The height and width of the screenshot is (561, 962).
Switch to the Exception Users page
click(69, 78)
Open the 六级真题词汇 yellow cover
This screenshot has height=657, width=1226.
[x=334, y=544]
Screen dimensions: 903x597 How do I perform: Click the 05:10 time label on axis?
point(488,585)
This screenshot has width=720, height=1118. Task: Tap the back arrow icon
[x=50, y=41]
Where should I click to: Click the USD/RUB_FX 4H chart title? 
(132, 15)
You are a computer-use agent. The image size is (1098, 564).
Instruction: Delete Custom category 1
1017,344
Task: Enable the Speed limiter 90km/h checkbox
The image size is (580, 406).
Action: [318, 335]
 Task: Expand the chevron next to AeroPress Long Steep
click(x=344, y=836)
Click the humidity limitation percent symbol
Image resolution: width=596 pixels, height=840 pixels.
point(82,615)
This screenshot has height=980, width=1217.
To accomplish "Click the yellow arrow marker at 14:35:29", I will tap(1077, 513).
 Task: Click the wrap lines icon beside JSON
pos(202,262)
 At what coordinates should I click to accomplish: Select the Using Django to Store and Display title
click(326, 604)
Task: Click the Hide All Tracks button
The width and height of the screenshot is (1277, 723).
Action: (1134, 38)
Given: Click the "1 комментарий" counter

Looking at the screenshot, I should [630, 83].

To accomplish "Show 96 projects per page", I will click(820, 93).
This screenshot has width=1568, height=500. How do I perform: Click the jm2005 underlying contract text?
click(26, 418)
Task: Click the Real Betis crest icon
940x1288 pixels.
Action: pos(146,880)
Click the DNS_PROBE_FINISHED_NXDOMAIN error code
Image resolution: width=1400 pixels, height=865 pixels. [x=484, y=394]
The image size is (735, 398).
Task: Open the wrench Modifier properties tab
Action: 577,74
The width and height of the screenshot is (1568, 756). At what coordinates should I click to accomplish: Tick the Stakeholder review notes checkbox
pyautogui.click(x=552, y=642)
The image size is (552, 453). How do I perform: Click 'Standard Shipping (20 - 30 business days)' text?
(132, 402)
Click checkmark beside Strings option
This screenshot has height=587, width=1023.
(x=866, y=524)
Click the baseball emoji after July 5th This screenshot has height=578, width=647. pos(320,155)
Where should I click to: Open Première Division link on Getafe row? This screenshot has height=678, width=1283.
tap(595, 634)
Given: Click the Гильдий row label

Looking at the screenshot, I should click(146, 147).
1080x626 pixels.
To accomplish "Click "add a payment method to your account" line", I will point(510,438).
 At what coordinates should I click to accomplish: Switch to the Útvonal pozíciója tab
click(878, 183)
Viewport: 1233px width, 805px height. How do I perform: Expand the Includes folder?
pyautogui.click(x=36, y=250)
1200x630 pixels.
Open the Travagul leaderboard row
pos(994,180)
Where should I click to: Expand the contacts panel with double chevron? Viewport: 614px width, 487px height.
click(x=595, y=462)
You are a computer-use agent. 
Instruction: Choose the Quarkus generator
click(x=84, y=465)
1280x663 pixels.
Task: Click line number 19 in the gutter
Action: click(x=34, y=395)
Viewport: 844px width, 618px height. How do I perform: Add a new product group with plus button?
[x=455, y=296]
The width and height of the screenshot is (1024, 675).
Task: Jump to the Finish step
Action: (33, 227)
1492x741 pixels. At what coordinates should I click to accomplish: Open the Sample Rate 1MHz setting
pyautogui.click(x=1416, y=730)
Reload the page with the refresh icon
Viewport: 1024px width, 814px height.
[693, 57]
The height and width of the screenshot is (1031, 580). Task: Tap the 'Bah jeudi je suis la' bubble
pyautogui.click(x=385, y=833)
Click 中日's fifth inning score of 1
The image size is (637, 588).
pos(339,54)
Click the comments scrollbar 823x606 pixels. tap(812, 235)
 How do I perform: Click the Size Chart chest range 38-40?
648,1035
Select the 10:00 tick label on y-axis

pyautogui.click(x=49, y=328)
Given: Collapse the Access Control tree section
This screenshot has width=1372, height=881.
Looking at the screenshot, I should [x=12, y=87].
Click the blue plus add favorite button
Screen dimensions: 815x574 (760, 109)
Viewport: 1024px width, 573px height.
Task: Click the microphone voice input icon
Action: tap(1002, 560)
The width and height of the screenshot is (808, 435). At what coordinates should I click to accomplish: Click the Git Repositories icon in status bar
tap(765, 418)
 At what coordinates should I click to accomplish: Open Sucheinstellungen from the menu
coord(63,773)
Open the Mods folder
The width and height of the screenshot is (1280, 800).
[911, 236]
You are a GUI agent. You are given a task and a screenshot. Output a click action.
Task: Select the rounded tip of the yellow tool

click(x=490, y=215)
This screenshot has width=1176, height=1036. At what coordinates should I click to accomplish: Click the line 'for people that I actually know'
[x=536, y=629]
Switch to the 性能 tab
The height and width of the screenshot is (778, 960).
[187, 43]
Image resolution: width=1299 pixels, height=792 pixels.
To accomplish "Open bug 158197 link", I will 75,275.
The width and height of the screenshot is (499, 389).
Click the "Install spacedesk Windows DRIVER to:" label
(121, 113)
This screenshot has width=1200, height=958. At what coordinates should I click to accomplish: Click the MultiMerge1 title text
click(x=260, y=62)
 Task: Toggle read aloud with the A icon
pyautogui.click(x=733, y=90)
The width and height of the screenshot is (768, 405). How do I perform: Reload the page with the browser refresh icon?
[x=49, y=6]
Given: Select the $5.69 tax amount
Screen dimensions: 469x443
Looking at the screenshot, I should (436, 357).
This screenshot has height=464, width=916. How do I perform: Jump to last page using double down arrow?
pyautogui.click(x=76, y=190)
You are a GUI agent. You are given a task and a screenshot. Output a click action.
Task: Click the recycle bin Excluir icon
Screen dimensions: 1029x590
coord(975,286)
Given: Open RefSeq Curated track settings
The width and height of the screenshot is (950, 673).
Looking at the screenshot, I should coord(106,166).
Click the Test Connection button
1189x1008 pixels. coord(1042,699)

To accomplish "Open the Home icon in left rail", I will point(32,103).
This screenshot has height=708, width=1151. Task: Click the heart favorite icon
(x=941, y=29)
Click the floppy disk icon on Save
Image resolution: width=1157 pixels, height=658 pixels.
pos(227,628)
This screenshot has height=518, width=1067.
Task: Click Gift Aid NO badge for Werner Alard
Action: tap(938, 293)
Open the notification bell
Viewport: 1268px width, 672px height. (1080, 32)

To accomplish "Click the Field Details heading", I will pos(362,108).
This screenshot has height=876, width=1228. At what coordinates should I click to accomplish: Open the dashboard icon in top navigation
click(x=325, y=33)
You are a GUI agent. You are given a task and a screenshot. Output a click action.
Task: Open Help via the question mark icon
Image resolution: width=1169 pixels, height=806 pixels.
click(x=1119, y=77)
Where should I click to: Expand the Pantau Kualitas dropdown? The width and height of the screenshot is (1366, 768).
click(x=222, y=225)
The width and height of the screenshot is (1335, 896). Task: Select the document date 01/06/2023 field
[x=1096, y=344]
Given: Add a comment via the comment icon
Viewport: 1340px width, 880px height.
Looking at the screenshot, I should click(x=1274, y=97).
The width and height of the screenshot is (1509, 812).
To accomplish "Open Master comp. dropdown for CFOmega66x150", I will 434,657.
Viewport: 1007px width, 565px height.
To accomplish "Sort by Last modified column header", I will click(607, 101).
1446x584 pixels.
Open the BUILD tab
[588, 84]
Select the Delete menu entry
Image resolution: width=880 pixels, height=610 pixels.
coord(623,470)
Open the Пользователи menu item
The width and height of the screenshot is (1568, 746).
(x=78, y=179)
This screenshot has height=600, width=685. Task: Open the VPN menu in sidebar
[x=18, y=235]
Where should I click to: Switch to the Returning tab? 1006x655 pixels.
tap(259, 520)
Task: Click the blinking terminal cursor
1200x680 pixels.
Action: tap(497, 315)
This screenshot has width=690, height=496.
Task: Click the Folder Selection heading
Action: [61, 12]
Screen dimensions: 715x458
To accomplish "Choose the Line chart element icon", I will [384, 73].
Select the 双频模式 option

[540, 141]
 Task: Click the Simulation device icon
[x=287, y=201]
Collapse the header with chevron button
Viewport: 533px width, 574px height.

..............................

■ **YOUR OBJECTIVE**
Look through the data and show every line containing "computer".

■ **EXERCISE ANSWER**
You are a computer-use agent. The image size is (1098, 564).
You are a computer-use agent. 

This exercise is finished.